Chris Angelico rosuav at gmail.com
Wed Feb 25 11:17:04 CET 2015


On Wed, Feb 25, 2015 at 9:01 PM, Ben Finney <ben+python at benfinney.id.au> wrote:
> Steven D'Aprano <steve at pearwood.info> writes:
>
>> On Wed, Feb 25, 2015 at 07:39:50PM +1100, Ben Finney wrote:
>> > To its detriment: Making the interactive interpreter behave differently
>> > by default from the non-interactive interpreter should be resisted; code
>> > which behaves a certain way by default in one should behave the same way
>> > in the other, without extremely compelling justification.
>>
>> The ship has sailed on that one. […]
>
> Please note two things:
>
> I don't claim there must be no differences, only that differences
> proposed today must come with compellign justification.
>
> The fact that there are already differences doesn't justify diverging
> further. Whatever positive justification is offered, “they already
> diverge” cannot count for creating further divergence.

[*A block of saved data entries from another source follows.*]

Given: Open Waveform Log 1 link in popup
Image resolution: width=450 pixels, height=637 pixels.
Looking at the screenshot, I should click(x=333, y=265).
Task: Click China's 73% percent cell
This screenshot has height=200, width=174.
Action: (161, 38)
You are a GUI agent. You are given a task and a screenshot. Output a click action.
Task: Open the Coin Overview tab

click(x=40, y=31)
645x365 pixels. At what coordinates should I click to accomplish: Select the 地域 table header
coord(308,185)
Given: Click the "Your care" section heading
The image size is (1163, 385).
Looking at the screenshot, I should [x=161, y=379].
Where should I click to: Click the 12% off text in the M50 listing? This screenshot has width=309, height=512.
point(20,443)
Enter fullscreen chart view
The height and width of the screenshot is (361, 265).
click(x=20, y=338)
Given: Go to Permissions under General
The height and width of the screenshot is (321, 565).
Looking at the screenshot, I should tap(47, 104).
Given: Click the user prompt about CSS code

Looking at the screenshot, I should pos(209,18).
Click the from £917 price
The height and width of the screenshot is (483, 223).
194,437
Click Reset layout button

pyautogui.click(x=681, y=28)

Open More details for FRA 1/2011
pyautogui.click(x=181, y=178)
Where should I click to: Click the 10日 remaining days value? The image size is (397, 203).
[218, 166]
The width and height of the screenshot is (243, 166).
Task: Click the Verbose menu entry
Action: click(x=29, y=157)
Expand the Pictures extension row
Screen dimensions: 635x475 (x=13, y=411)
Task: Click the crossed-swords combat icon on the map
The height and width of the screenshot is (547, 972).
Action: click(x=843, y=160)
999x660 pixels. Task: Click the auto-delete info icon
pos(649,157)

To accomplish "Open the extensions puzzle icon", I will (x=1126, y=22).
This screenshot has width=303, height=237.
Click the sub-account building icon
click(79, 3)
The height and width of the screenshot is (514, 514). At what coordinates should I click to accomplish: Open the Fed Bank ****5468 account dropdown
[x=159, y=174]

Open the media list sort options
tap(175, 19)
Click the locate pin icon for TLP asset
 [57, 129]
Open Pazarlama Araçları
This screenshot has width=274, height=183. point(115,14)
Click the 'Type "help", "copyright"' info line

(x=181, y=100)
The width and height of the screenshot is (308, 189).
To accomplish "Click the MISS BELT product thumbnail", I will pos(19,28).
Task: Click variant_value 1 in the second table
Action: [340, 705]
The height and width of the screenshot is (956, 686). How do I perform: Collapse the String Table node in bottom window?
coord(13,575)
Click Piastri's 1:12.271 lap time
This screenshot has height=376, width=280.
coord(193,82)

Agreed; the difference does need justification. Here's justification:
Interactive execution places code and output right next to each other.
The warning would be emitted right at the time when the corresponding
code is entered.

Hmm. There are a few places where code gets pre-evaluated by the back
end (eg to figure out whether a continuation prompt is needed). Should
applicable SyntaxWarnings be emitted during such partial evaluation,
or should they be held over until the whole block can be parsed?